Arabidopsis plants were grown on the International Space Station within specialized hardware that combined a plant growth habitat with a camera system that can capture images at regular intervals of growth.
Andres Zurita's insight:
Background

Arabidopsis plants were grown on the International Space Station within specialized hardware that combined a plant growth habitat with a camera system that can capture images at regular intervals of growth. The Imaging hardware delivers telemetric data from the ISS, specifically images received in real-time from experiments on orbit, providing science without sample return. Comparable Ground Controls were grown in a sister unit that is maintained in the Orbital Environment Simulator at Kennedy Space Center. One of many types of biological data that can be analyzed in this fashion is root morphology. Arabidopsis seeds were geminated on orbit on nutrient gel Petri plates in a configuration that encouraged growth along the surface of the gel. Photos were taken every six hours for the 15 days of the experiment.

Results

In the absence of gravity, but the presence of directional light, spaceflight roots remained strongly negatively phototropic and grew in the opposite direction of the shoot growth; however, cultivars WS and Col-0 displayed two distinct, marked differences in their growth patterns.
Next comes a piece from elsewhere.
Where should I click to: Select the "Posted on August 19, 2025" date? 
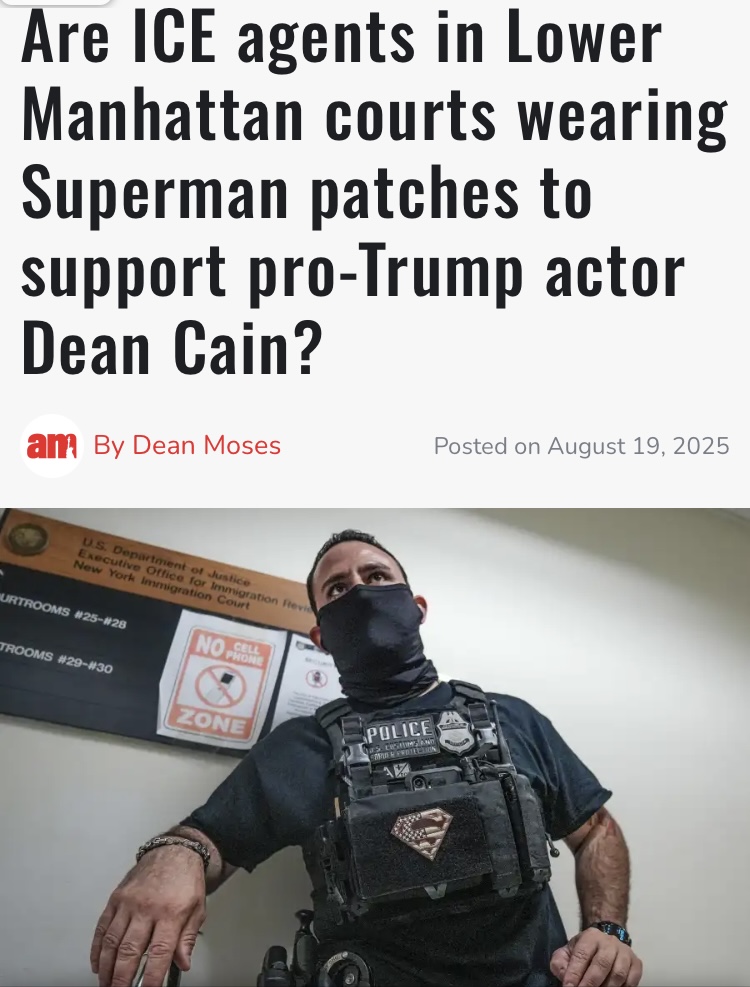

First, cultivar WS skewed strongly to the right on orbit, while cultivar Col-0 grew with little deviation away from the light source. Second, the Spaceflight environment also impacted the rate of growth in Arabidopsis. The size of the Flight plants (as measured by primary root and hypocotyl length) was uniformly smaller than comparably aged Ground Control plants in both cultivars.

Conclusions

Skewing and waving, thought to be gravity dependent phenomena, occur in spaceflight plants. In the presence of an orienting light source, phenotypic trends in skewing are gravity independent, and the general patterns of directional root growth typified by a given genotype in unit gravity are recapitulated on orbit, although overall growth patterns on orbit are less uniform. Skewing appears independent of axial orientation on the ISS -- suggesting that other tropisms (such as for oxygen and temperature) do not influence skewing. An aspect of the spaceflight environment also retards the rate of early Arabidopsis growth.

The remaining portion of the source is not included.